§ Information

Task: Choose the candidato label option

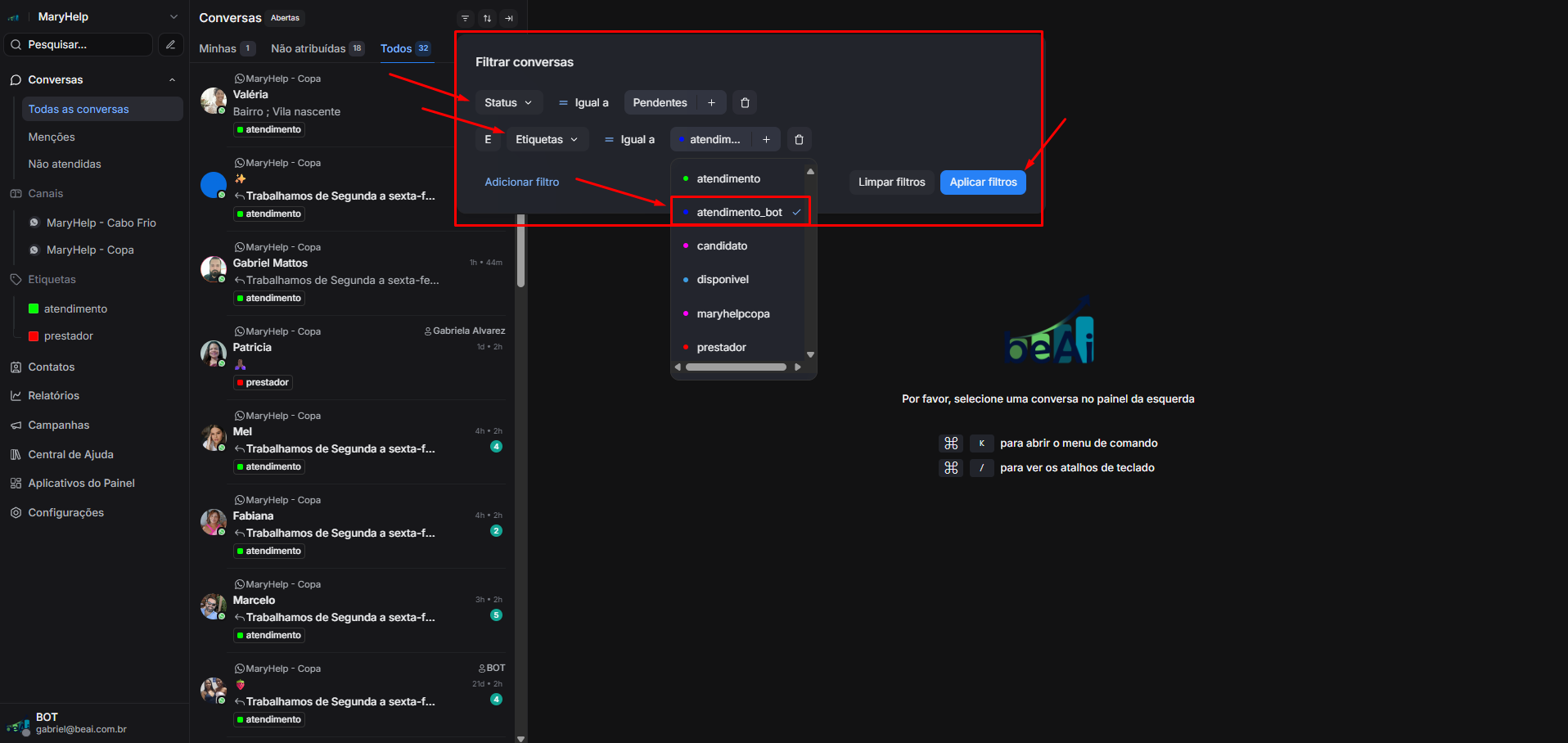Action: pos(722,246)
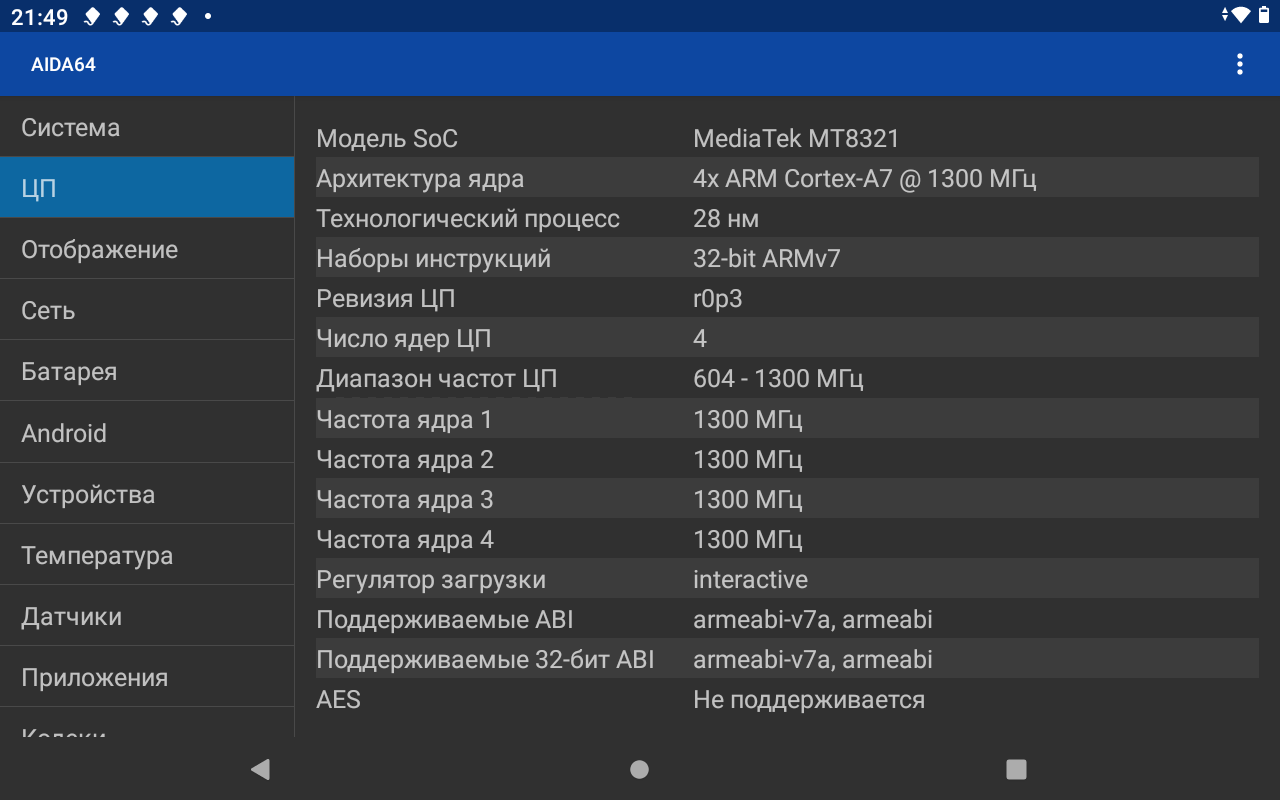This screenshot has width=1280, height=800.
Task: Open the three-dot overflow menu
Action: (1239, 65)
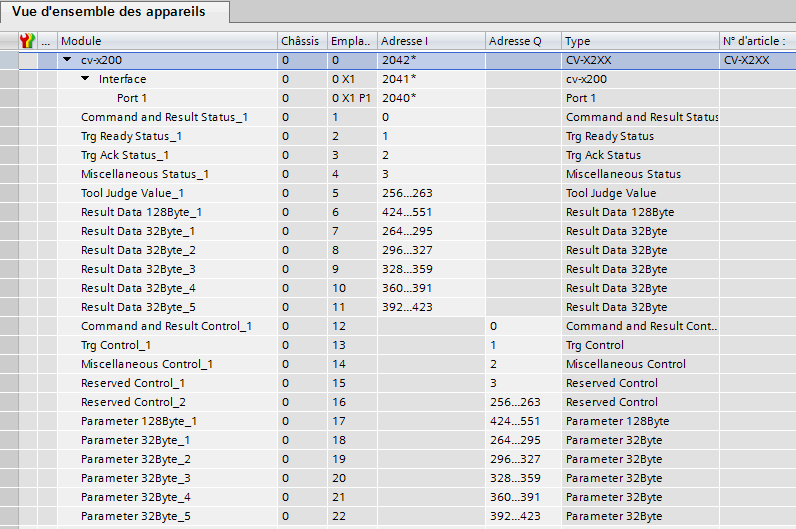Select the Tool Judge Value_1 module
The image size is (796, 529).
[x=132, y=193]
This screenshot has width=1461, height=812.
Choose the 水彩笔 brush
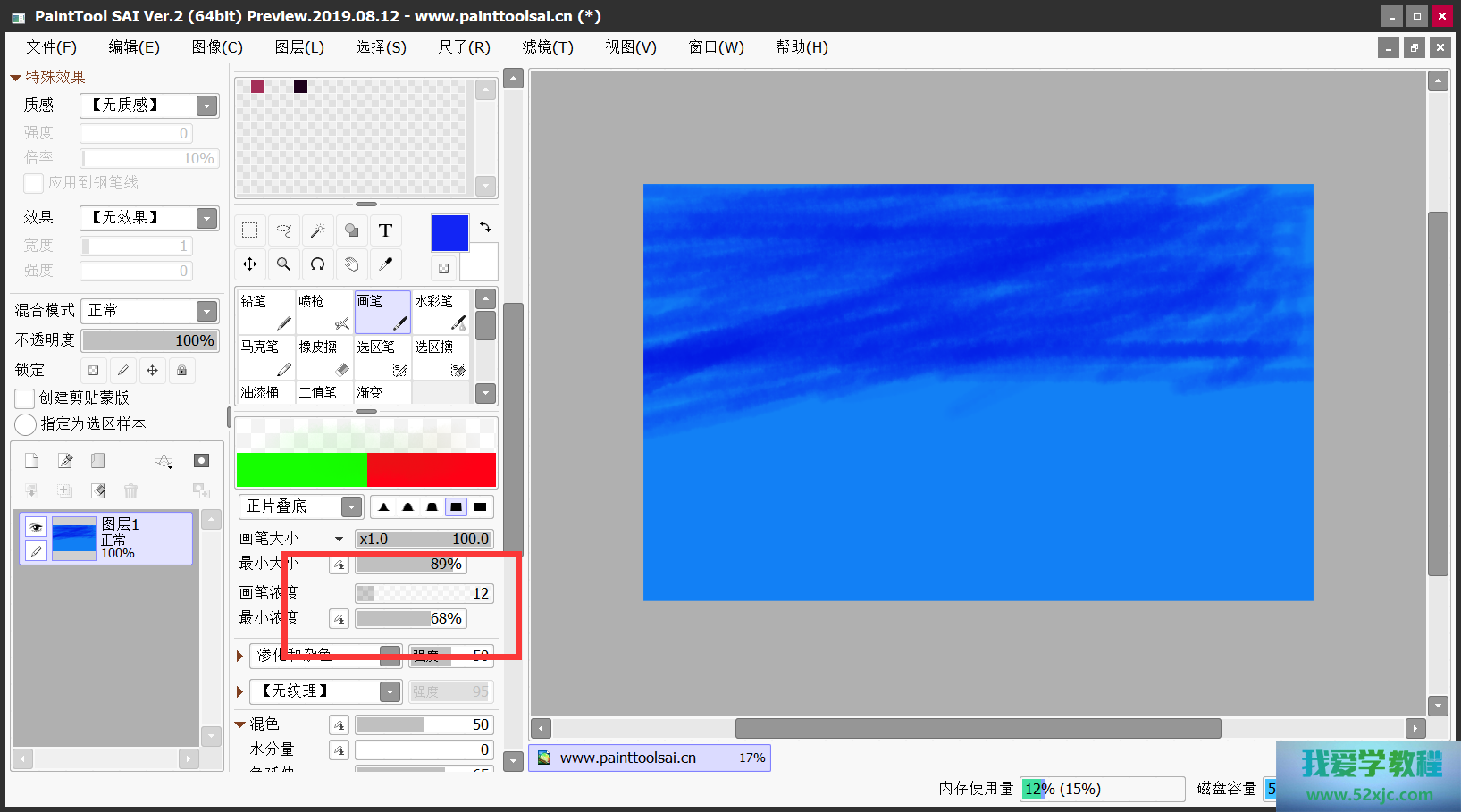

§ Work to be completed
In repeating the entries, exclude the pictures and alter nothing else.

§ Solution to the exercise
Task: Choose the candidato label option

Action: pos(722,246)
This screenshot has width=1280, height=800.
Task: Open the three-dot overflow menu
Action: (1239, 65)
Select the Tool Judge Value_1 module
The image size is (796, 529).
[x=132, y=193]
This screenshot has width=1461, height=812.
Choose the 水彩笔 brush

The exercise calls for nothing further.